At a programme in Jalpaiguri’s Madarihat, Mamata thanked the people of north Bengal for Trinamul’s victory in the Jalpaiguri and Alipurduar Lok Sabha seats. She announced a raft of projects for Jalpaiguri such as kisan mandis, road upgrade, a bridge over the Ghargharia river and a school and a college.
“There will be no dearth of food if you work. Jara bekar, chakri pele korben, na pele ja parben tai korun (Those who are unemployed, if they get a job they should do it. Till that time, do whatever comes your way). If you get work under the 100 days’ scheme, do it. Wash utensils at people’s houses. There is no shame in it,” the chief minister said.
Using herself as an example, Mamata said: “If you ask, Didi, can you dig soil? I will say yes, I can. This soil is mine. If you ask me, Didi will you wash glasses in a tea stall, I will say yes. Don’t I do it at home? Do your own work. There is no shame in it. If somebody says you work in a tea stall, say yes, I work there. At least I don’t steal.
“There are two small shops in my para that used to sell telebhaja (fried items). The owners have built three-storied houses. Everything has a small beginning. We have to stand on our own feet. Nobody can call us thieves, we will not bow our heads before anyone.”
The chief minister said she was referring to the dignity of labour because people like Swami Vivekananda, B.R. Ambedkar, Kazi Nazrul Islam, Rabindranath Tagore, Birsa Munda and Ramakrishna Paramhansa had preached it.

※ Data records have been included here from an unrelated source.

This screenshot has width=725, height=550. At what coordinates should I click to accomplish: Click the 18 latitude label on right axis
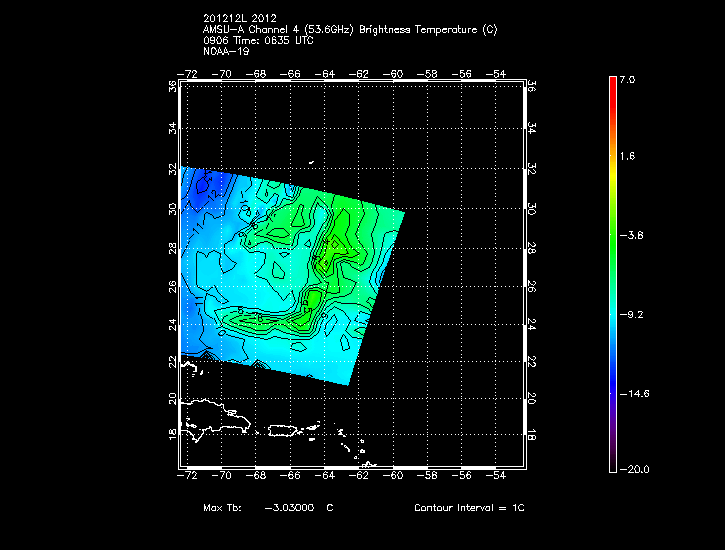(532, 434)
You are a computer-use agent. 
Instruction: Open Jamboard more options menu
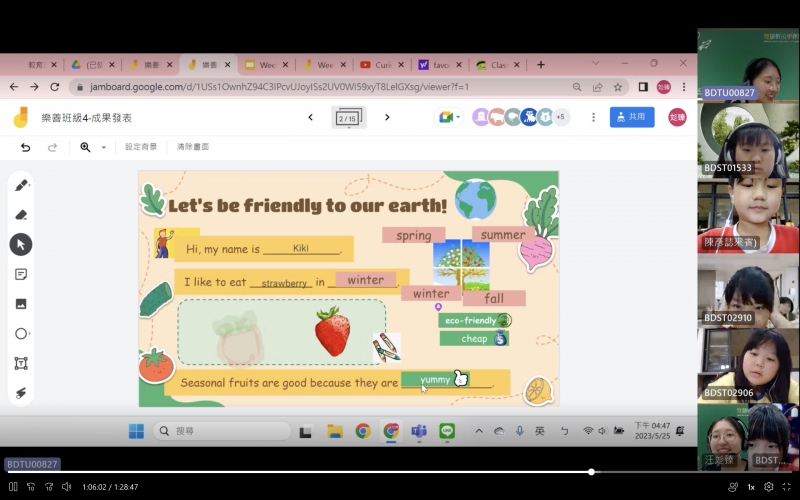[593, 117]
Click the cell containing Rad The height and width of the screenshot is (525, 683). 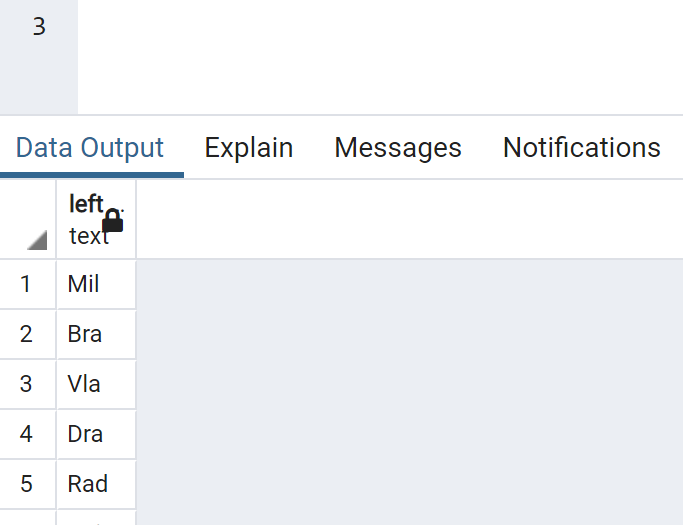(96, 484)
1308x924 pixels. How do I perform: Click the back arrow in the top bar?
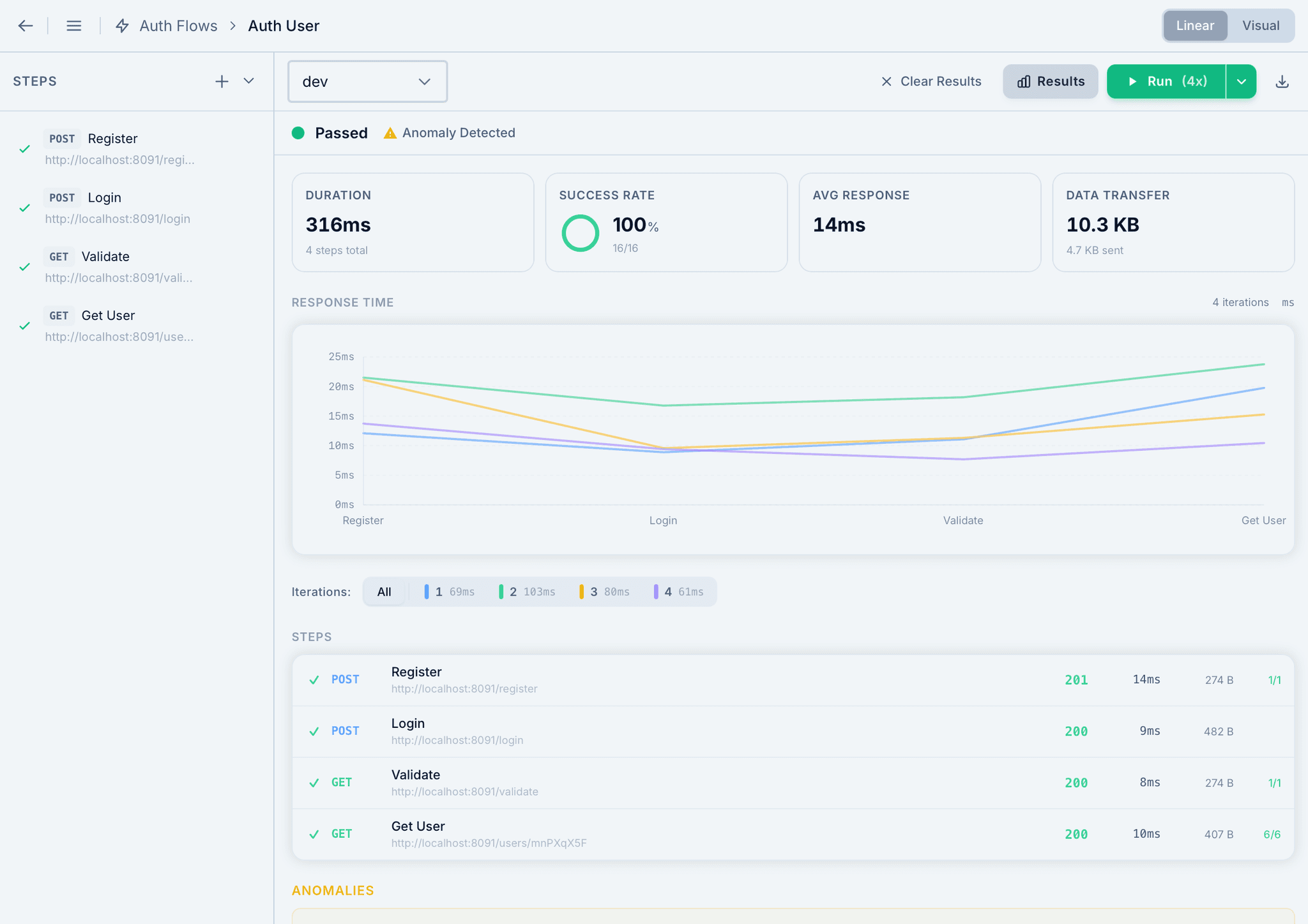coord(25,26)
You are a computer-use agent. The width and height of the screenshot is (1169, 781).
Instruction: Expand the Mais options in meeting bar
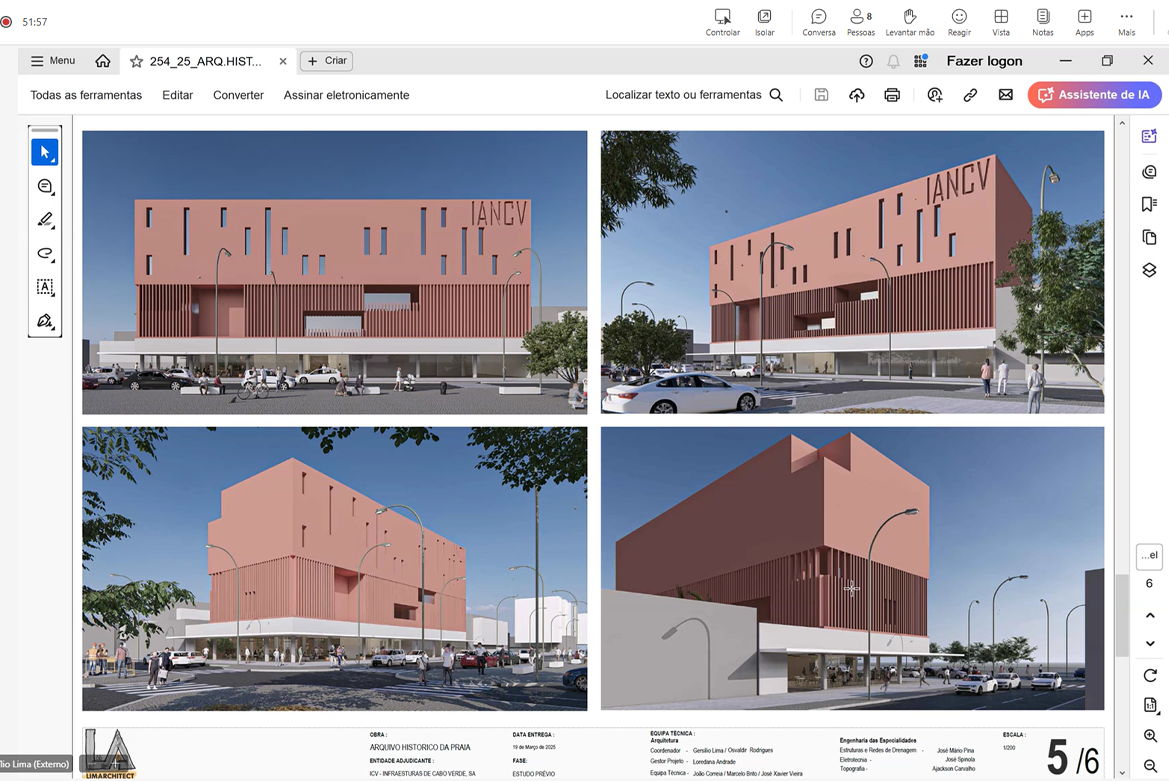pyautogui.click(x=1126, y=22)
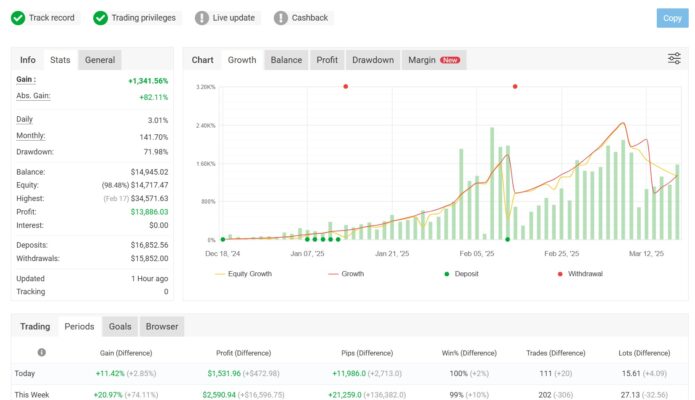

But she missed mentioning Mahatma Gandhi, who was a believer in the dignity of labour — he used to call it bread labour and spin at least 150 yards of khadi before meals.
In one of his articles published in Young India on September 1, 1921, Gandhi had written: “Our children should not be so taught as to despise labour. It is a sad thing that our schoolboys look upon manual labour with disfavour, if not contempt.”
Mamata cannot be faulted for inspiring youths to respect labour. But the question is, whether the advice is applicable to the thousands of graduates passing out of engineering institutes and business schools.
After coming to power, Mamata had promised 10 lakh jobs in two years. Although she has said the government has created more than 6 lakh jobs, the Opposition has questioned the veracity of the claim.
The government has announced a monthly dole of Rs 1,500 each for 1 lakh unemployed youths who have registered themselves with the state’s employment bank. Till now, the benefit has reached around 80,000 people.
Selling telebhaja can be profitable, said Lalan Prasad, who has a shop on Bentink Street. “I earn Rs 1,500 a day. I have a pucca house and land in my village in Bihar,” said Prasad, who sleeps on a verandah in a house in Calcutta.
Rs 1,500 a day is Rs 45,000 a month. Many will grab such a monthly pay pack with glee, but the question is whether educated youths are willing to opt for the mode of income.
“The figure sounds impressive but the chief minister’s suggestion is not practical. At a time highly educated students are suffering because of lack of employment opportunities, such comments are extremely insensitive,” said a professor of marketing in a Calcutta-based B-school.